AWS Big Data Blog

EMR Notebooks: A managed analytics environment based on Jupyter notebooks

Notebooks are increasingly becoming the standard tool for interactively developing big data applications. It’s easy to see why. Their flexible architecture allows you to experiment with data in multiple languages, test code interactively, and visualize large datasets. To help scientists and developers easily access notebook tools, we launched Amazon EMR Notebooks, a managed notebook environment that is based on the popular open-source Jupyter notebook application. EMR Notebooks support Spark Magic kernels, which allows you to submit jobs remotely on your EMR cluster using languages like PySpark, Spark SQL, Spark R, and Scala. The kernels submit your Spark code through Apache Livy, which is a REST server for Spark running on your cluster.

EMR Notebooks is designed to make it easy for you to experiment and build applications with Apache Spark. In this blog post, I first cover some of the benefits that EMR Notebooks offers. Then I introduce you to some of its capabilities such as detaching and attaching a notebook to different EMR clusters, monitoring Spark activity from within the notebook, using tags to control user permissions, and setting up user-impersonation to track notebook users and their actions. To learn about creating and using EMR Notebooks, you can visit Using Amazon EMR Notebooks or follow along with the AWS Online Tech Talks webinar.

Benefits of EMR Notebooks

One of the useful features of EMR Notebooks is the separation of the notebook environment from your underlying cluster infrastructure. The separation makes it easy for you to execute notebook code against transient clusters without worrying about deploying or configuring your notebook infrastructure every time you bring up a new cluster. You can create multiple serverless notebooks from the AWS Management Console for EMR and access the notebook UI without spending time setting up SSH access or configuring your browser for port-forwarding. Each notebook you create is launched instantly with its own Spark context. This capability enables you to attach multiple notebooks to a single shared cluster and submit parallel jobs without fear of job conflicts in a multi-tenant environment. This way you make efficient use of your clusters.

(Dataset rows)

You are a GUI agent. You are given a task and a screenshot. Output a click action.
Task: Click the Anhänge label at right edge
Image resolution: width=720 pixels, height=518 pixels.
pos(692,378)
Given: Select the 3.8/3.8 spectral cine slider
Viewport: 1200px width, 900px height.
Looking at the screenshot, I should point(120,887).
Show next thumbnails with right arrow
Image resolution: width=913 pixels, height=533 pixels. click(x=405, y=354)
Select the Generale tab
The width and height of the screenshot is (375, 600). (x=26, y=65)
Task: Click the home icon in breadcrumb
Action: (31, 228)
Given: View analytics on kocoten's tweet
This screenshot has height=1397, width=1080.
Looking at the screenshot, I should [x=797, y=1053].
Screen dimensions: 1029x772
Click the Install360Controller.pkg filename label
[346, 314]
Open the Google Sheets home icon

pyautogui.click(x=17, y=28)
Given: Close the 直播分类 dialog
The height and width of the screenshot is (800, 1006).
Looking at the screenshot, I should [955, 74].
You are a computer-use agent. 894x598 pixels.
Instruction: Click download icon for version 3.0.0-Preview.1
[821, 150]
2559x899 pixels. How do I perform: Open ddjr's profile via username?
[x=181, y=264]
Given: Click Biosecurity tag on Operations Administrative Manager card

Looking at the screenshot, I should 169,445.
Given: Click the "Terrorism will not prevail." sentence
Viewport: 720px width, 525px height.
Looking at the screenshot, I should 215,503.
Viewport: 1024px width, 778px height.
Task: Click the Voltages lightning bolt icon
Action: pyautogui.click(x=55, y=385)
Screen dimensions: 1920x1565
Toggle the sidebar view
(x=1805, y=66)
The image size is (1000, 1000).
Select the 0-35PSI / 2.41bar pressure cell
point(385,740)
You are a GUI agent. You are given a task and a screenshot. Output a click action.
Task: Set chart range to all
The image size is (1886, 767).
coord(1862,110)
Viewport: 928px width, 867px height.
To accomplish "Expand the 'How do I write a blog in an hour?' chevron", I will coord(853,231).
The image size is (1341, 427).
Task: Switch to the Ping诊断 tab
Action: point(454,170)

- [Objectives]
1. Write out the EMR Notebooks post from "AWS Big Data" down to "on your cluster.".
2. List every language that the EMR Notebooks post names for submitting jobs through the Spark Magic kernels.

- [Answers for the exercise]
1.
AWS Big Data Blog

EMR Notebooks: A managed analytics environment based on Jupyter notebooks

Notebooks are increasingly becoming the standard tool for interactively developing big data applications. It’s easy to see why. Their flexible architecture allows you to experiment with data in multiple languages, test code interactively, and visualize large datasets. To help scientists and developers easily access notebook tools, we launched Amazon EMR Notebooks, a managed notebook environment that is based on the popular open-source Jupyter notebook application. EMR Notebooks support Spark Magic kernels, which allows you to submit jobs remotely on your EMR cluster using languages like PySpark, Spark SQL, Spark R, and Scala. The kernels submit your Spark code through Apache Livy, which is a REST server for Spark running on your cluster.

2.
PySpark
Spark SQL
Spark R
Scala